Turn the lines from the one containing "You are a computer-use" through the one containing "(x=643, y=234)" into a Markdown table with the columns Row and Line, skipping any blank lines.

#### Records to process
····················
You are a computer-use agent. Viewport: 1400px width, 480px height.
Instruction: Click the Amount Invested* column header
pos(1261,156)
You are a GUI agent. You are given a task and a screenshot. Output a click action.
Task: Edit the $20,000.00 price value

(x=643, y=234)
····················
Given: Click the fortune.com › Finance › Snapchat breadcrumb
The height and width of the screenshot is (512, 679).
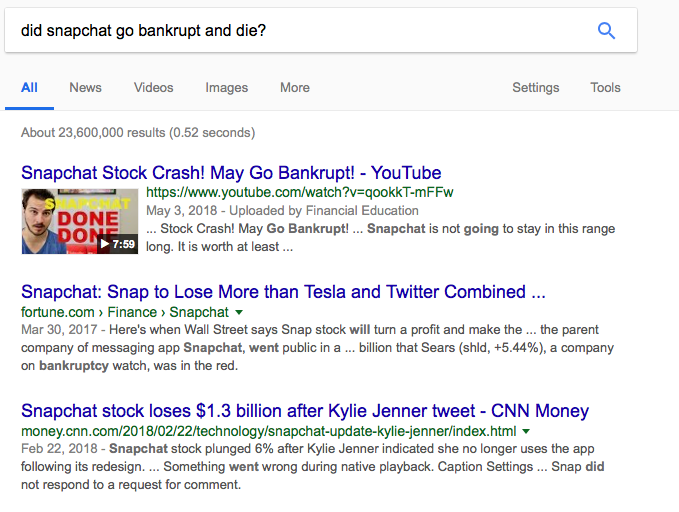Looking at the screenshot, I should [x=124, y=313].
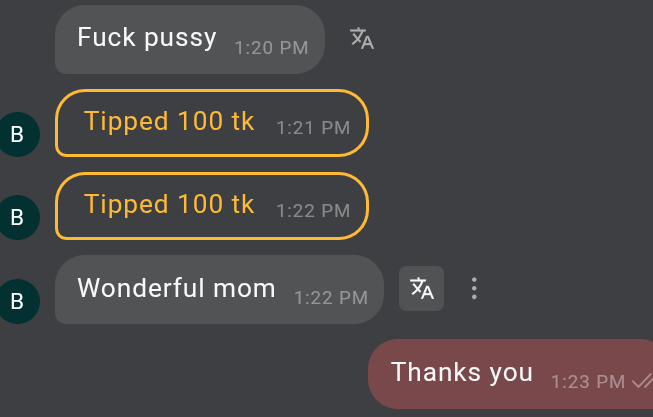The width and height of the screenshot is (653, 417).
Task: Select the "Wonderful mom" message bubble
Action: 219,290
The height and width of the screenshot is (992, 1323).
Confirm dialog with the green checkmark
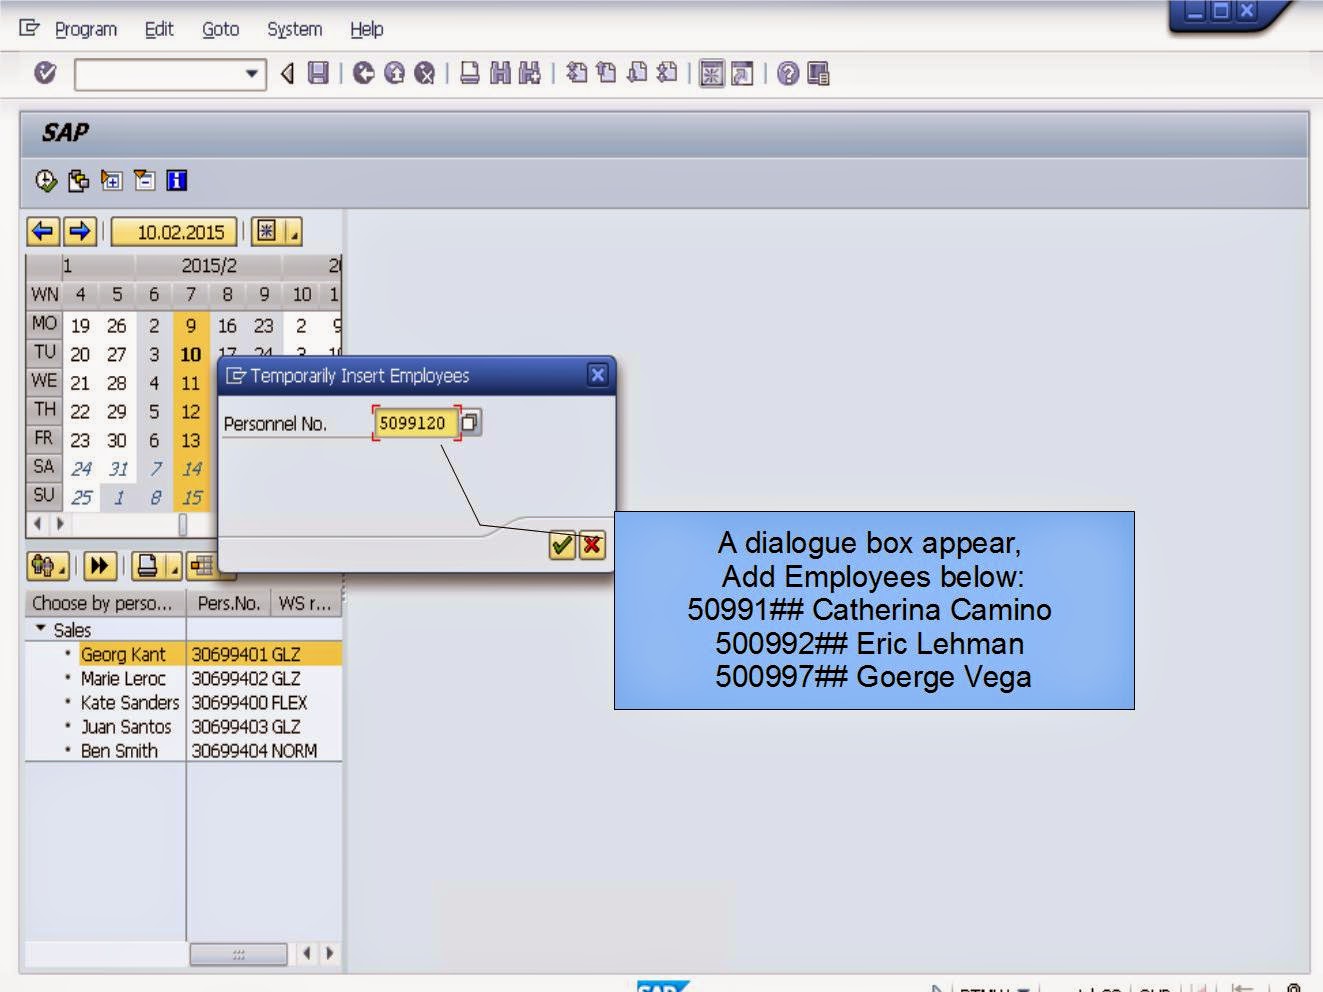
····················
#### Final answer
| Row | Line |
|---|---|
| 1 | You are a computer-use agent. Viewport: 1400px width, 480px height. |
| 2 | Instruction: Click the Amount Invested* column header |
| 3 | pos(1261,156) |
| 4 | You are a GUI agent. You are given a task and a screenshot. Output a click action. |
| 5 | Task: Edit the $20,000.00 price value |
| 6 | (x=643, y=234) |